La colpa? Aver garantito una resa onorevole agli insorti, ormai assediati a
Napoli in Castel Nuovo e Castel dell’ Ovo. Con una simile censura, non c’erano
davvero incentivi a cercare le “cause” del miracolo all’interno dell’animo del
cardinale-condottiero.
Ma è proprio questa la nostra
curiosità: che “diavolo” era mai quel cardinale di santa romana Chiesa, che si
improvvisava comandante di truppe e le elettrizzava coi suoi discorsi e
proclami, in maniera non meno efficace di quanto sapesse fare Napoleone? E’

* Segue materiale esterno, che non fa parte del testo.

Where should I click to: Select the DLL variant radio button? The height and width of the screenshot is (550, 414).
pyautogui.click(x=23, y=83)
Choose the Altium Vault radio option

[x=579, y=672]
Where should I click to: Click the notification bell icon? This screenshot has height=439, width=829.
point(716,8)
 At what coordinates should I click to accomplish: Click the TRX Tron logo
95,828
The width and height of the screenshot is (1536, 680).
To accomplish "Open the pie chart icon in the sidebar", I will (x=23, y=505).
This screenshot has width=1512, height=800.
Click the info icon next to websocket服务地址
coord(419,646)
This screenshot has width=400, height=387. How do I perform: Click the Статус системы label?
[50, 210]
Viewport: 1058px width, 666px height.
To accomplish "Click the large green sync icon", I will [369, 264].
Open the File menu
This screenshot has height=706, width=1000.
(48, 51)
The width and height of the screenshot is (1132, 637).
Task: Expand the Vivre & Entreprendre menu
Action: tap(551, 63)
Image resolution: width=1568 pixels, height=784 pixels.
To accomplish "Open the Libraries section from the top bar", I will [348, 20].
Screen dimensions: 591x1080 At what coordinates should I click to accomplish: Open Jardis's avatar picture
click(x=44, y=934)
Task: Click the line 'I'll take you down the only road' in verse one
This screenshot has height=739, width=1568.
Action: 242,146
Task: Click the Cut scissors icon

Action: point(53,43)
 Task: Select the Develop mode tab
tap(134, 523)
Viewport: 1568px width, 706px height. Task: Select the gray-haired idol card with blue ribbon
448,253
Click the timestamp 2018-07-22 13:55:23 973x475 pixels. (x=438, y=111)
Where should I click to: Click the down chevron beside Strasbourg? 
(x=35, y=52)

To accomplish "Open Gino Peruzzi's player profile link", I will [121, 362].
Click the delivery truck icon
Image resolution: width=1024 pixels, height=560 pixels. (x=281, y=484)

l’inchiesta affidata al professor Domenico De Maio, neuropsichiatra, che ha
steso il primo dei tre capitoli dell’opera. La quale, sia detto en passant, è
poi resa preziosa anche da foto di documenti riguardanti provvedimenti di
Napoleone a favore del “cardinale” o dipinti di personaggi e luoghi
legati alla sua attività, una cui panoramica essenziale, ma tutt’altro
che ripetitiva, è offerta dalla parte del volume stesa dal dottor
Giovanni Ruffo, un discendente della famiglia del cardinale Fabrizio, esperto
degli archivi di famiglia. Questi ha, dunque, potuto conoscerne al meglio le
vicende esteriori, dalla fanciullezza alla morte, vicende che sintetizza qui,
dopo averne discusso più ampiamente in “Calabria sconosciuta” (XVIII, n. 65:
“Il cardinale Fabrizio Ruffo di Bagnara nella storia”) e soprattutto nel saggio
“Il cardinale rosso”, Calabria letteraria editrice, 1998. Inquadriamo
storicamente il fatto principale.
Quali siano state le peripezie
della “repubblica partenopea” fondata e persa dai francesi proprio due secoli
fa, è a tutti noto. Napoleone, occupata la fortezza di Mantova nel febbraio del
1797, minaccia l’Austria da vicino e la costringe alla pace di Campoformio (17
ottobre). Gli stati pontifici erano già stati sistemati il 19 febbraio, a Tolentino:
Bologna, Romagna, le Marche occupate, con una taglia, in più, di trentun
milioni di lire e di numerose opere d’arte. Ma il Direttorio di Parigi aveva
chiesto al suo generale di occupare tutto lo stato del papa: Napoleone aveva
umiliato il suo governo. E questo cerca l’occasione per disfarsene. Bonaparte
vuole andare in Egitto a tagliare la via delle Indie agli Inglesi? Bene: ecco
la flotta, ecco i soldati, ecco il danaro. Dopo la sua partenza, il Direttorio
riesce nelle sue mire su Roma: aizzando i rivoluzionari locali con emissari
propri, suscita disordini, in uno dei quali perisce il generale francese Duphot
(28 dicembre 1798). Era il “casus belli” che il Direttorio cercava. Il generale
Championnet occupa Roma e urge su Pio VI perché abdichi. Non essendovisi egli
piegato, lo si fa prigioniero e lo si avvia in esilio (morirà a Valence, in
Francia il 29 agosto 1799). Ma quando Horatio Nelson distrugge la flotta
napoleonica ad Abukir (1 agosto 1798), si forma la terza coalizione contro la
Francia, con Austria e Russia pronti ad invadere l’Italia. Come in
precedenza, i Borboni di Napoli sono della partita. Si sentono impegnati a
rivendicare i torti subiti dal pontefice e a non lasciar tracimare la
rivoluzione in casa propria. E, poi, l’Austria ha fornito, quale comandante per
il loro esercito, nientemeno che il generale Karl Mack. Già nel novembre 1798
“Del Tirreno dai liti| con soldati infiniti venne a Roma bravando| il re D.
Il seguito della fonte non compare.